According to a study commissioned by South African Breweries. the pandemic cost South Africa 30% of its craft beer sector in a move that will take over two years for businesses to recover.
Speaking in Cape Town at the launch of the study, Beer Association of South Africa CEO Patricia Pillay described the damage in terms of sales, jobs and growth that the industry has endured.
Pillay explained how the sector had suffered during the height of Covid-19 lockdowns and highlighted how, following a key malt producer being forced to close, as well as many restaurants and other outlets, there had been a detrimental impact on mental health.
The premise of the speech detailed how the government needed to take responsibility for its industries during each crisis, rather than ignore its businesses, highlighting how South Africa was one of very few countries that banned the sale of liquor through Covid lockdowns.
According to Pillay, the sector needed to be consulted on decisions that affected it – especially since the study findings had shown that the brewing industry, which had fundamental connections to agriculture, was such a major contributor to communities across the country.
The findings illustrated how beer made a value-added contribution to gross domestic product (GDP) of R71 billion in 2019, or 1.3% of GDP and that 249 000, or about one job in 66 was supported by the industry in one form or another. Additionally, she outlined how the brewing sector also contributed some R43bn in taxes to the government during the same year.
Despite its contributions to the economy and its support of the workforce, Pillay noted how the sector – which only wanted to be part of the solutions to problems in the country – had been vilified in such a way that even the banks would not provide it loans because it was considered that making beer was “a sin.”
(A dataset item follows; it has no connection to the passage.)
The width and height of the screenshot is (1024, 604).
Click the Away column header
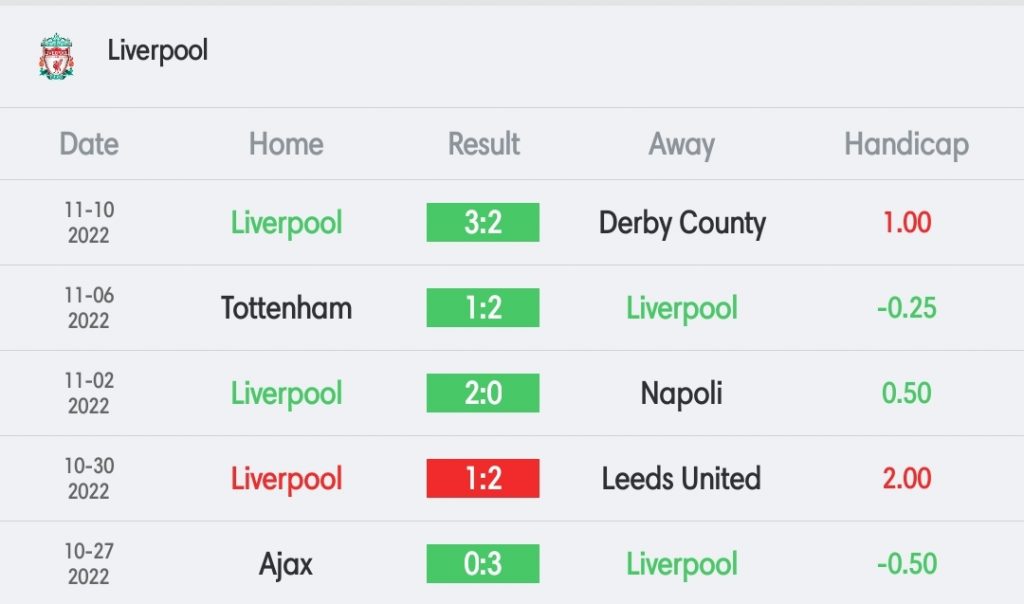[681, 145]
In closing remarks on its struggles, Pillay reiterated the beer industry sought political certainty over issues affecting it and that government needed to clearly define the extent of customs and excise duty increases over the longer term as well as adopt equal treatment of customs and excise duties on alcohol content on different liquor products to enable the sector to plan further investments.
Econometrix chief economist Dr Azar Jammine reportedly noted how raising of excise duties on the beer industry could only have a very negligible impact on the government’s biggest financial problem – to address social and economic inequality.
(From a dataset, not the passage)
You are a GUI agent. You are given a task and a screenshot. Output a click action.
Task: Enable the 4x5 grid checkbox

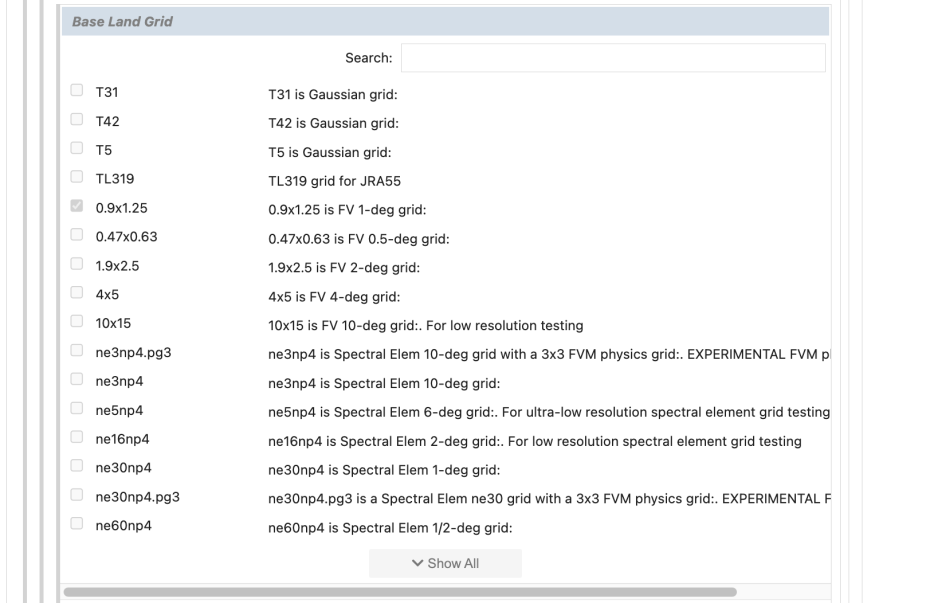(77, 294)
Jammine said he hoped to solve this with a Basic Income Grant, but this would cost between R400-R500bn per year to provide 40 million people with R1000 per month and explained how a basic income grant was unaffordable, as raising VAT could only generate about R60bn a year extra, while a wealth tax might only generate an additional R20-R30bn for the government.
Jammine added that the only way to reduce unemployment and grow the tax base to find a solution was for the government to implement structural reforms, which he admitted that the government was very slow in addressing.
South African Breweries CEO Richard Rivett-Carnac echoed Pillay’s speech and agreed the study and its findings was important because, when the government imposed the ban on alcohol sales through the pandemic, the beer industry did not have any evidence to show how crucial it was to the broader community, but now there is a great deal more engagement and understanding.